President Barack Obama signed into law an $858 billion bill extending for two years Bush-era tax cuts to boost a fragile economy and add jobs.
“It’s a good deal for the American people,” Obama said at a signing ceremony in Washington. “Putting more money in the pockets of families most likely to spend it, helping businesses to grow, that’s how we’re going to spark demand, spur hiring and strengthen our economy in the new year.”
Obama overcame resistance from congressional Democrats and labor leaders to broker a tax-cut deal with Republicans, who’ll take control of the House in January and gain Senate seats after last month’s elections.
“Candidly speaking, there are some elements of this legislation that I don’t like,” Obama said. “That’s the nature of compromise.”
The president signed the measure after meeting privately with about a dozen labor leaders, including AFL-CIO President Richard Trumka. Organized labor leaders opposed the tax-cut deal. The meeting was closed to press coverage.
Final action came late yesterday when the House voted 277-148 to pass the $858 billion package, sending it to the White House. Before the final vote, lawmakers defeated an amendment offered by some Democrats opposed to a Republican-backed estate-tax proposal they said favored the wealthy. Obama had lobbied wavering House lawmakers by telephone for much of the week, Bill Burton, a White House spokesman, said.
The plan extends all Bush-era tax rates through 2012, guaranteeing a fight over taxes during that year’s presidential campaign. It continues expanded jobless aid to the long-term unemployed for 13 months and reduces payroll taxes for workers by two percentage points during 2011.

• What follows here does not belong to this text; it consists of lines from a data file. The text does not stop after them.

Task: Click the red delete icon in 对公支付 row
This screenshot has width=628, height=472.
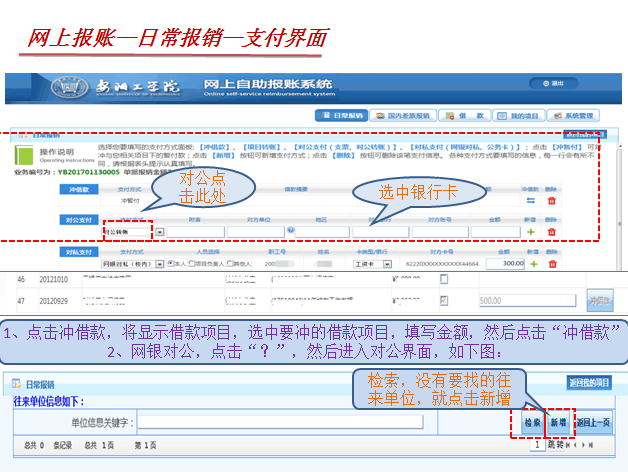Action: coord(551,231)
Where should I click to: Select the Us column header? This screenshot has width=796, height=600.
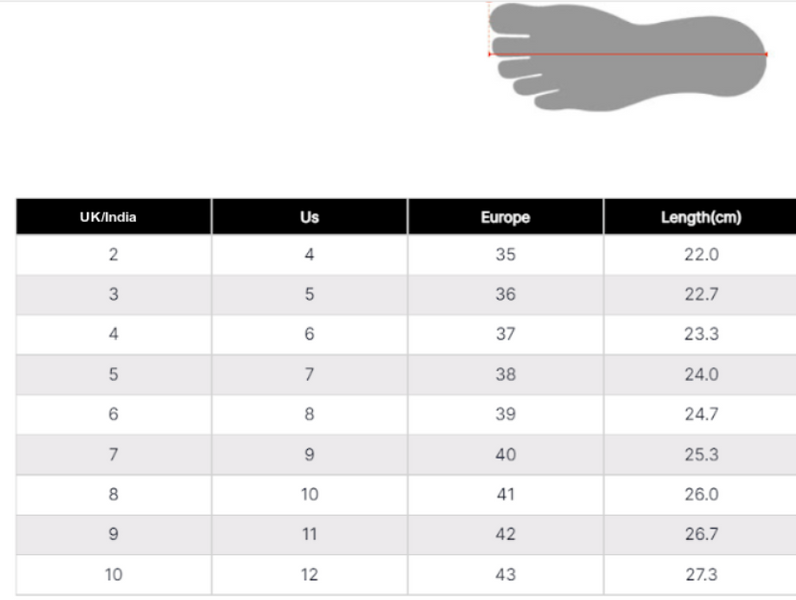coord(309,217)
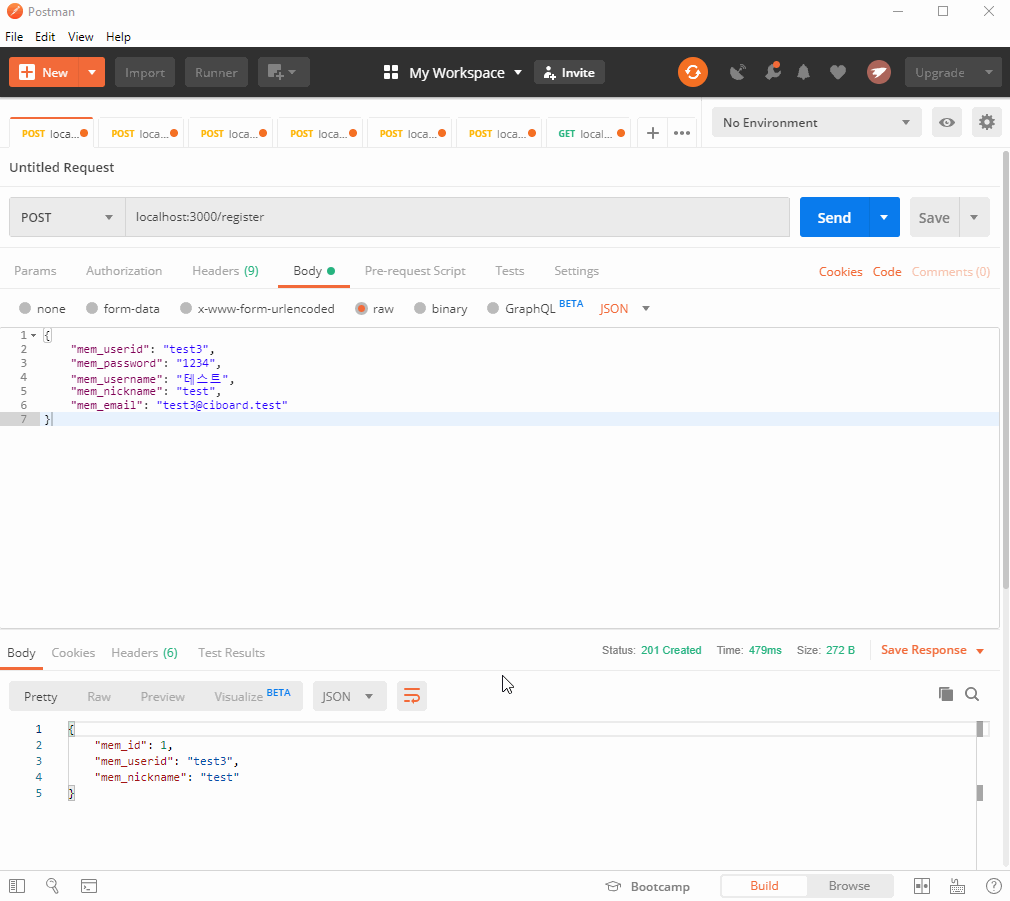Image resolution: width=1010 pixels, height=901 pixels.
Task: Preview environment variables with the eye icon
Action: pos(946,122)
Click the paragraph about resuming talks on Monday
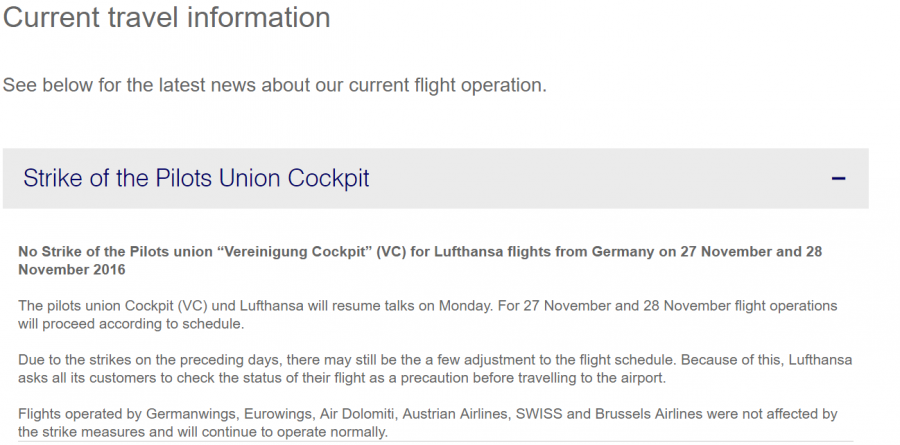 pos(420,306)
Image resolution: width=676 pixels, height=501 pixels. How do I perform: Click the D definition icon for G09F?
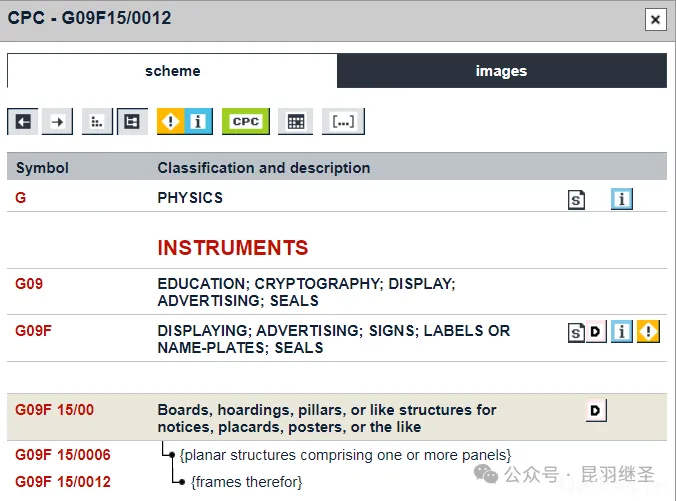coord(595,332)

Failure to pass the bill would “cause grave economic harm and possibly send us back into a double-dip recession,” said Representative Eric Cantor, a Virginia Republican who will become majority leader in January.
The Senate passed the tax-cut plan 81-19 on Dec. 15 with broad support from Democrats and Republicans.
The Business Roundtable, a group of chief executives, said in a statement that the payroll tax reductions, fresh investment incentives and the certainty of tax rates would help increase jobs and reduce the jobless rate.
“It will provide a substantial boost to growth in 2011; the unemployment rate for the year is going to average about 8.7 percent, as a result of the tax bill, compared to about 9.8 percent we were expecting before the tax bill,” said Gus Faucher, director of macroeconomics at Moody’s Analytics in West Chester, Pennsylvania. The U.S. unemployment rate was 9.8 percent in November.
Under the plan negotiated with Obama, the estate tax next year would have a top rate of 35 percent to be applied after an exemption of $5 million per person. House Speaker Nancy Pelosi of California, who will become minority leader in January and wasn’t part of final negotiations on the measure, said she was troubled by the cost of the agreement, especially for the estate tax breaks.
Many House Democrats favored a top estate tax rate of 45 percent with a $3.5 million per person tax-free allowance.